Background information
- Origin: Atlanta, Georgia
- Genres: Progressive rock
- Years active: 1994-1996

= Jovian Storm =

Jovian Storm was a progressive rock band from the 1990s, established in Atlanta, Georgia, USA. Founding member Joel Kosche, who made his musical debut with this group, continued on to become the guitarist for the internationally acclaimed rock band Collective Soul.

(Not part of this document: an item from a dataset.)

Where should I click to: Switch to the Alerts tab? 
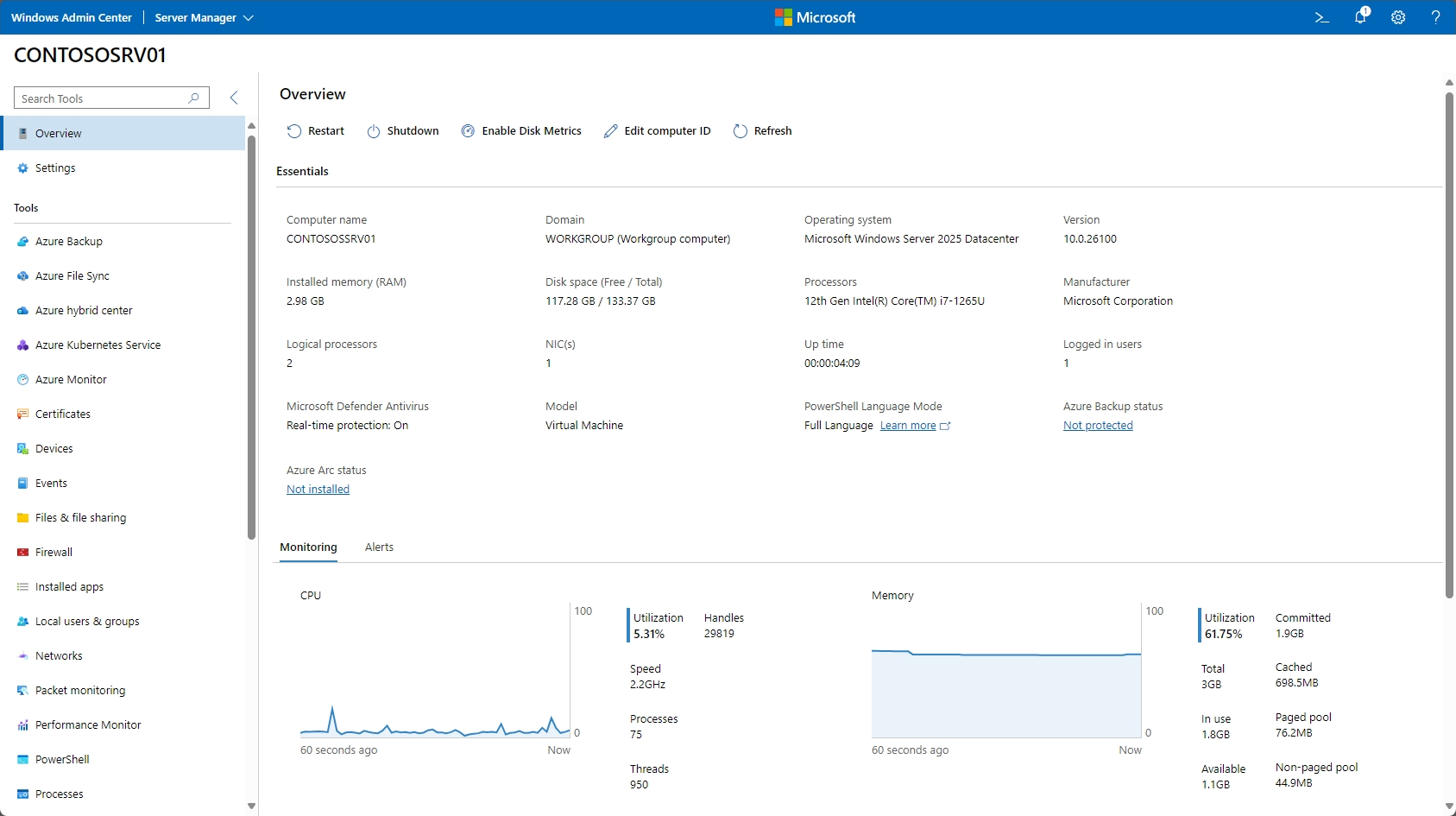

Drawing primarily upon influences from classic prog bands such as Kansas, Queen, Rush and Yes while unafraid to slip into an occasional 1980s pop refrain or a classical passage, Jovian Storm created a theatrical style that contradicted the raw, minimalist style of grunge that dominated rock music in the mid-to-late 1990s. In a 2012 interview, Kosche described Jovian Storm's sound as "all over the place--progressive, pop, older eighties-sounding stuff, I mean really anything except of course what was popular at the time!"

Jovian Storm's first and only album Magic Show showcased the talents of each band member with complex, unusual arrangements as with the title track, a 10-minute epic which included a piano/drum sonata midway. Today the album is a rare collector's find, due largely to the ex post facto fame of Kosche, but also due to a controversy over lost/stolen studio tapes which prevented the record label from printing more CDs. Recently, interest in Jovian Storm has been re-ignited after MTV reported that the missing studio tapes were recovered and found to contain unreleased material and alternate tracks which are now being remixed for a 20th anniversary re-release of Magic Show in 2015.

== Albums ==
Jovian Storm released only one official album, Magic Show (1994), although a bootleg live album Magic Smiths exists. Magic Show was both loved and hated by critics, loved for its virtuosity but hated for its instrumental overindulgence. Rolling Stone magazine called it "bold and beautiful" while Blender Magazine gave Magic Show only a 2-word review: "Magic Shit".

A second album was in the works in 1995, reportedly intended to be even more ostentatious than the first (perhaps in defiant response to the critics). The second album was to contain a 40-minute piece unofficially titled "Atlantis Falls: The Five-Part Trilogy", an apparent tongue-in-cheek reference to its own pretentiousness. However, for reasons unknown, this album was never finished. The bootleg Magic Smiths is reported to contain much of the unreleased material, performed live at the Coca-Cola Theatre in Atlanta.